C’est une réflexion fragmentée, dispersée, mais qui finira par faire sens dans quelques jours, dans quelques mois, dans quelques années. Pour l’illustrer, je vous propose de plonger avec moi dans mes carnets, de tenter de lire entre les lignes de tous ces poèmes. Il me faut me débarrasser de quelques feuillets pour en écrire d’autres.
Août 2024 :
Tu as attendu l’été toute l’année Comme si l’hiver et le printemps Ne renfermait rien Et que le temps n’avait de valeur Que s’il était ensoleillé Tu as attendu l’été Sans savoir qu’il pouvait offrir, lui aussi, Des jours pluvieux Des secondes moins heureuses Tu as attendu l’été Comme un enfant impatient Avant chaque anniversaire Journée si précieuse Qu’elle lui fait oublier Qu’il a pleuré avant de s’endormir
Novembre 2022 :
Je voulais que l’été dure toute l’année, Je ne pensais pas que des matinées ensoleillées Seraient assombries par des tempêtes lacrymales. Je ne voulais que les rires et la sérénité, Je ne savais pas que les adultes, aussi, peuvent avoir mal.
Mai 2022 :
Lasse de m’endormir Au contact de nos mille et un souvenirs, Je préfère parfois fuir le sommeil. Il m’arrive encore de te chercher Dans les grandes assemblées D’entendre ta voix Dans les creux de mon esprit. Tu n’as jamais écrit, Peut-être voulais-tu Écraser nos moments D’un grand silence.

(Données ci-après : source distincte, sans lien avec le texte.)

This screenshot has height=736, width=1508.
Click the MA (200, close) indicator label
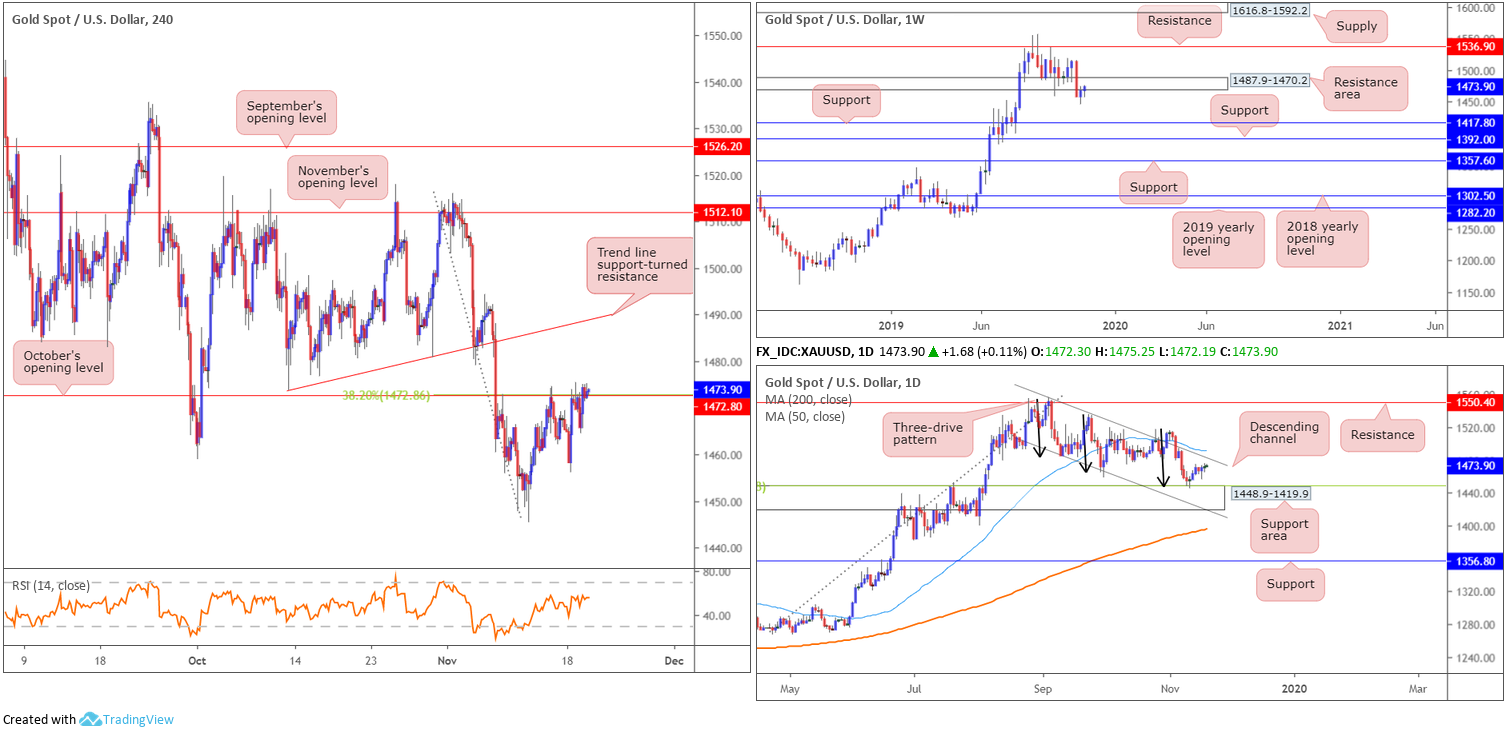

Avril 2022 (mon extrait préféré de la deuxième édition de Bloom on the Ocean, que vous pouvez toujours vous procurer en m’envoyant un petit message) :
Tu ne cesses de m’échapper.. je te cherche dans le ciel, Mais je ne parviens plus à te trouver. Tu adoucissais mon coeur, Désormais tu fuis mon regard. Tout le monde me dit : « Je l’ai vue ici », « je l’ai vue là ». Tu es partout où je ne suis pas. Notre monde trop connecté Me fait ressentir plus vivement notre séparation. Je te vois, dans les yeux des autres. La simplicité de notre lien Se détruit peu à peu. Peut-être t’ai-je trop regardée, Peut-être ai-je oublié que tu es éphémère. Ta douceur est sans pareille ta fuite est permanente. Mais ce soir, ce soir, ce soir, Peut-être ma dernière chance de te voir. Tu es teintée de rose, Est-ce un signe ? Fais-tu appel à l’essence de ma fleur ? J’ai couru pour t’apercevoir, Et te voilà, face à moi. Mon coeur se brise devant ta beauté. Tous les moments passés à t’admirer Me reviennent. J’entends toutes les fois où j’ai dit : « Regarde, elle est là ». Tu as porté mes plus beaux souvenirs. Alors, si c’est la dernière fois que je peux poser les yeux sur toi : "Merci pour les étoiles que tu as posé sous mon ciel."
Juillet 2023 :
J’ai appris que la vie n’était pas faite pour être contrôlée, que l’amour ne devait pas être planifié. Difficilement, j’ai appris que la vie devait être vécue, aimée, détestée. Elle doit être agitée, triste, joyeuse, surprenante. J’ai appris que l’on ne perdait pas grand chose en essayant, mais que l’on pouvait tout perdre dans ses regrets. J’ai appris que l’on pouvait aller au bout du monde, mais que ce voyage était inutile si l’on n’est pas prêt à se trouver. J’ai appris que courir ne servait à rien, car le rythme de la vie est fait pour construire des édifices, pas des châteaux de sable.
En vous écrivant, j’ai repensé au livre de Khalil Gibran, Le Prophète, à toutes les sagesses qu’il renferme, à tous les changements qu’il célèbre. “Ce n’est qu’en t’abreuvant à la rivière du silence que tu parviendras à chanter à pleine voix. Et c’est en arrivant au sommet de la montagne que tu commenceras ton ascension.”
Pour finir ce mail, un livre et une chanson :
Le retour du roi Jibril - les contes de la cité, un roman à plusieurs voix qui est un recueil d’histoires de jeunesse, de famille, d’amour
La chanson Naked d’Ella Mai, une ode à la vulnérabilité, pour ouvrir son cœur à l’amour en attendant l’été.
Je vous souhaite de beaux sauts en parachute.